1. A method for determining gases or vapors sorbed in solids, ie either dissolved or absorbed, or deposited or adsorbed on outer or inner surfaces of the solid by a combined caloric and dielectric measurement in a patented instrument called an impedance calorimeter, FIG. 1 consisting of a thermostat ( 1 )

• - a thermostatic fluid ( 13 ),
• - a storage chamber ( 2 ) for the sorbing gas or steam ( 15 ),
• - a sorption chamber ( 3 ),
• a pressure line ( 4 ) which connects the storage chamber ( 2 ) and the sorption chamber ( 3 ) and contains a regulating valve ( 5 ),
• an electrical capacitor ( 6 ) which is filled with the sorbing solid ( 7 ) and is connected via electrical lines ( 8 ) to a voltage source combined with an impedance analyzer ( 9 ),
• - Pipes ( 10 ) for filling and emptying the chambers ( 2 ) and ( 3 ) via a gas supply system (not shown) or a vacuum pump ( 11 ),
• - A system of thermocouples ( 12 ), which are arranged evenly distributed in the walls of the chambers ( 2 ) and ( 3 ) and allow heat flows into the chambers through the electrical voltages ( 17 ) to a measurement data acquisition device ( 18 ), or out of them as a result of temperature differences between the sorptive gases ( 15 ) located in the chambers and the thermostatic fluid ( 13 ) contained in the thermostat ( 1 ) outside the chambers and
• - Sensor ( 14 ) for determining the pressures and temperatures in the chambers ( 2 ) and ( 3 );
• - And in that for measuring the amount of gas sorbed (m ^a ) ( 16 ) after filling the sorbent solid ( 7 ) in the condenser ( 6 )

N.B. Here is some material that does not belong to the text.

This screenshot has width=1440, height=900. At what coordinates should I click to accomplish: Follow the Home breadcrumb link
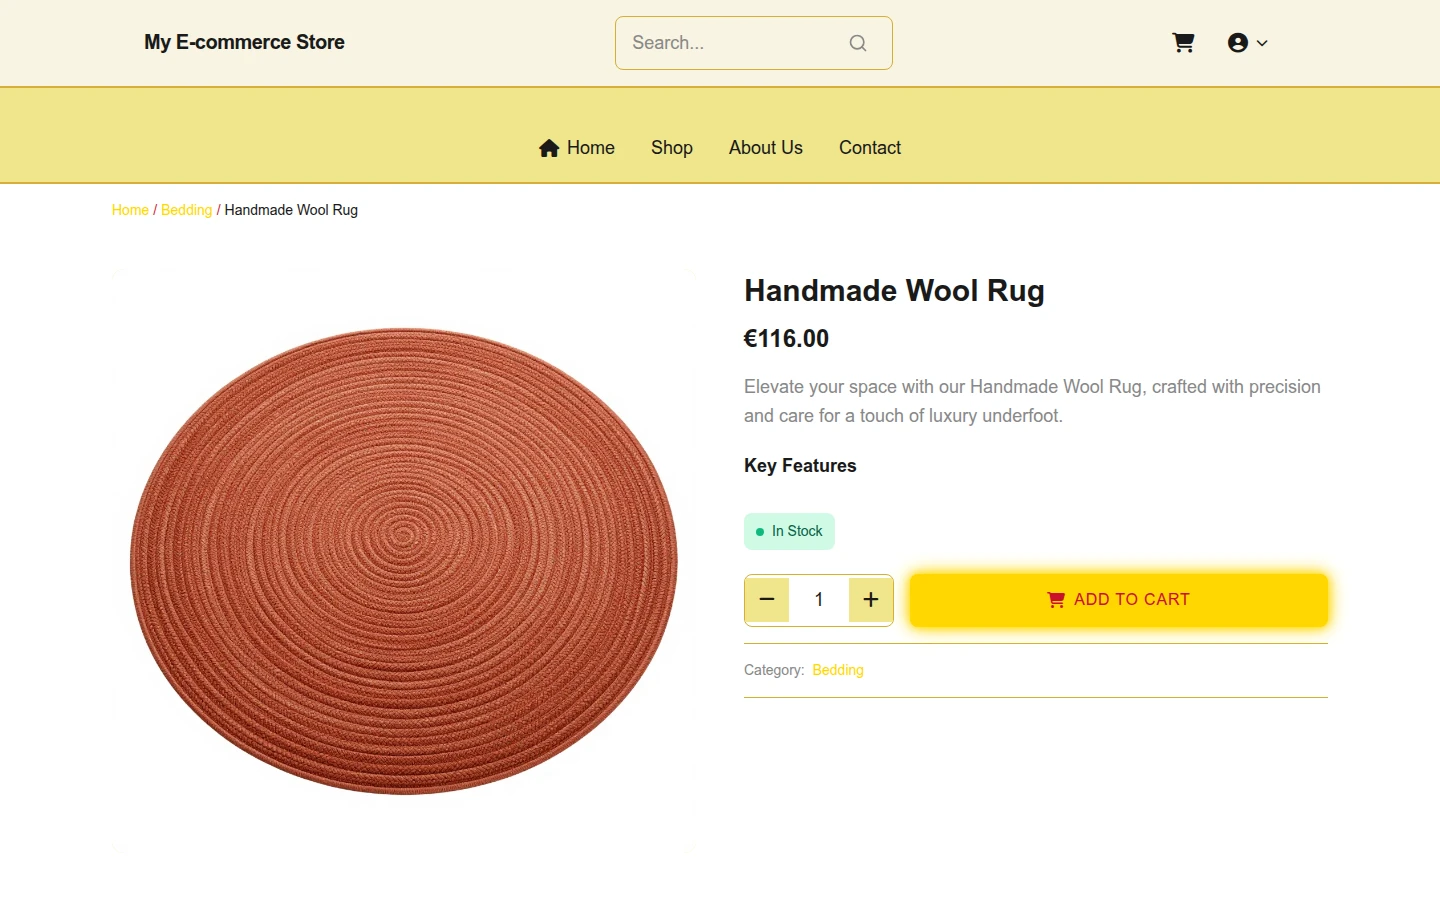click(130, 210)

• - The two chambers ( 2 ) and ( 3 ) are evacuated with the valve ( 5 ) open via the vacuum pump ( 11 ), then
• - The valve ( 5 ) is closed and
• - The storage chamber ( 2 ) is filled with sorptive gas ( 15 ), then
• - The valve ( 5 ) is opened and
• - The occurring heat flows _SV and _AV measured with the help of thermocouples ( 12 ) and the measurement data acquisition device ( 18 ) and combined to form a calorimetric measurement signal Ω _U and further
• - After setting the pressure and temperature equilibrium between the two chambers ( 2 ) and ( 3 ), a dielectric signal Ω _{DE is} measured by means of the impedance analyzer ( 9 ), from which then together with the signal Ω _U and the total mass (m *) of Sorptive gas ( 15 ) originally filled into the storage chamber ( 2 ), the mass (m ^a ) of the gas sorbed in the solid ( 7 ) is calculated.

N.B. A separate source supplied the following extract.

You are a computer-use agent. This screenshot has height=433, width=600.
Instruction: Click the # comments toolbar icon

2. Measuring method according to claim 1, characterized, that the sorbent solid is either a powder, a pellet bulk or a sample. 3. Measuring method according to claim 1, characterized, that the sorbent solid to be examined is either rigid or polymeric material swelling in the sorption process can be chemical in nature. 4. Measuring method according to claim 1, characterized, that the measurement in the pressure range 0 <p <500 bar and in the temperature range 77 K <T <773 K takes place. 5. Measuring method according to claim 1, characterized in that the electrical impedance of the solid ( 7 ) filled capacitor ( 6 ) at a frequency in the range
0 <w <100 MHz
is measured. 6. Measuring method according to claim 1, characterized in that the number of thermocouples used in the pressure chambers ( 2 ) and ( 3 ) is between 10 ^-3 pieces / cm ² and 100 pieces / cm ² outer container surface. 7. Measuring method according to claim 1, characterized in that when measuring in the thermostat ( 1 ) as thermostatic fluid ( 13 ) either air or water without or with freezing-preventing additives such as methanol, or thermostatic oils with high, ie above 200 ° C, boiling points or liquid nitrogen or another cold brine is used to achieve low temperatures below 0 ° C. 8. Measuring method according to claim 1, characterized in that after calculating the sorbed gas mass (m ^a ), ( 16 ) from a mass balance for the sorptive gas, the volume of the solid in the sorbate state, ie including the amount of gas absorbed, can be calculated. 9. Measuring method according to claim 1, characterized in that after calculation of the sorbed gas mass (m ^a ), ( 16 ) from an energy balance and the caloric measurement signal (Ω _U ), the specific energy of the gas adsorbed in the solid ( 7 ) can be calculated. 10. Measuring method according to claim 1, characterized in that after calculation of the sorbed gas mass (m ^a ), ( 16 ) from the dielectric signal (Ω _DE ), the dielectric polarizability of the gas molecules adsorbed in the solid ( 7 ) can be calculated.